### The records
-----

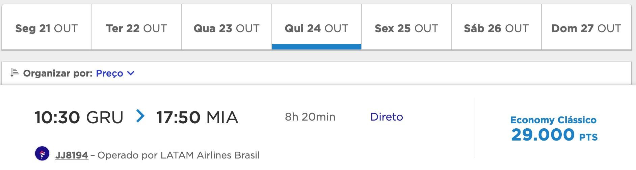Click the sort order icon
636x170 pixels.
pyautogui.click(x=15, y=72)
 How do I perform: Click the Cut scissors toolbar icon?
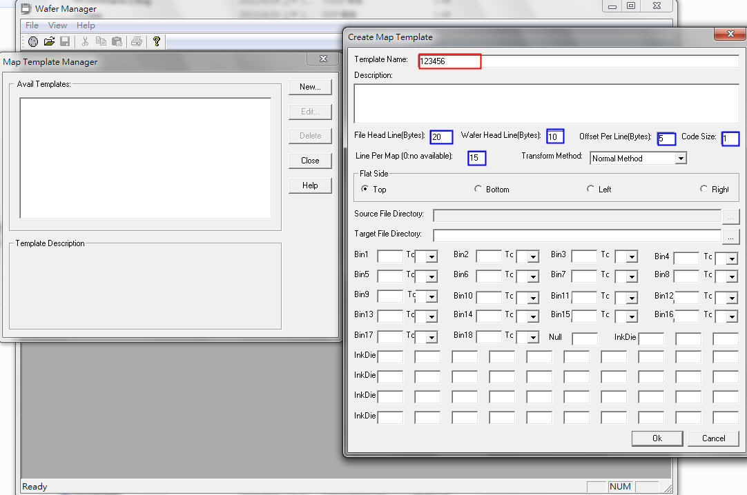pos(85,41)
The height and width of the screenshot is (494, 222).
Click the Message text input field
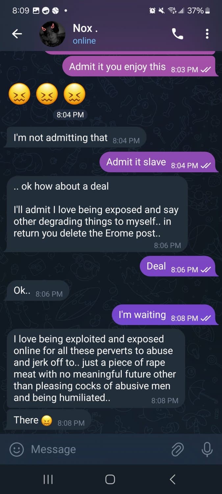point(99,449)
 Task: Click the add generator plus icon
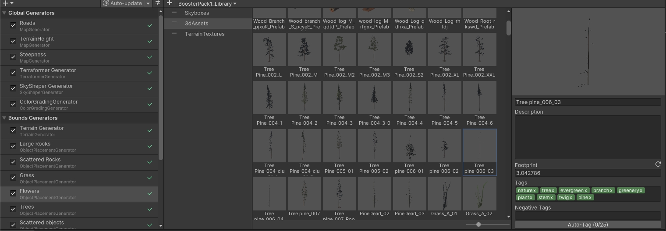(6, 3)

-----

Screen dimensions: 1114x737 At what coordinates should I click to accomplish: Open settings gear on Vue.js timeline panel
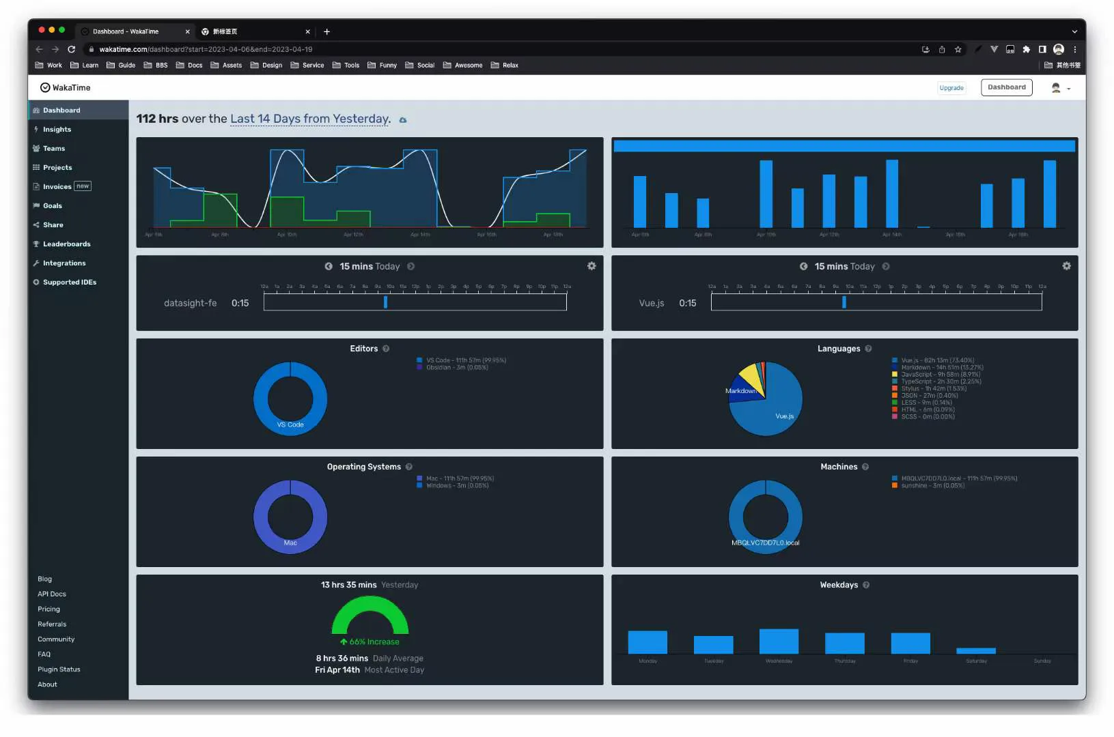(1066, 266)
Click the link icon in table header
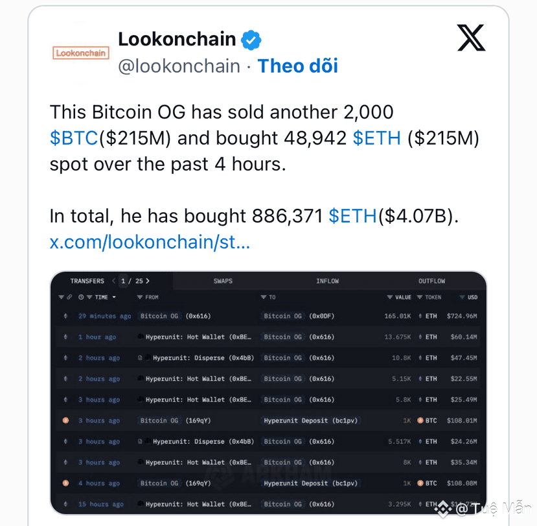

-----

### Brief
Give back the exact lines above, running from the one that has "Screen dimensions: 1114x737" through the one that has "Click the link icon in table header", with nothing added and no pictures.

### Problem solution
Screen dimensions: 1114x737 At what coordinates should I click to accomplish: Open settings gear on Vue.js timeline panel
(1066, 266)
Click the link icon in table header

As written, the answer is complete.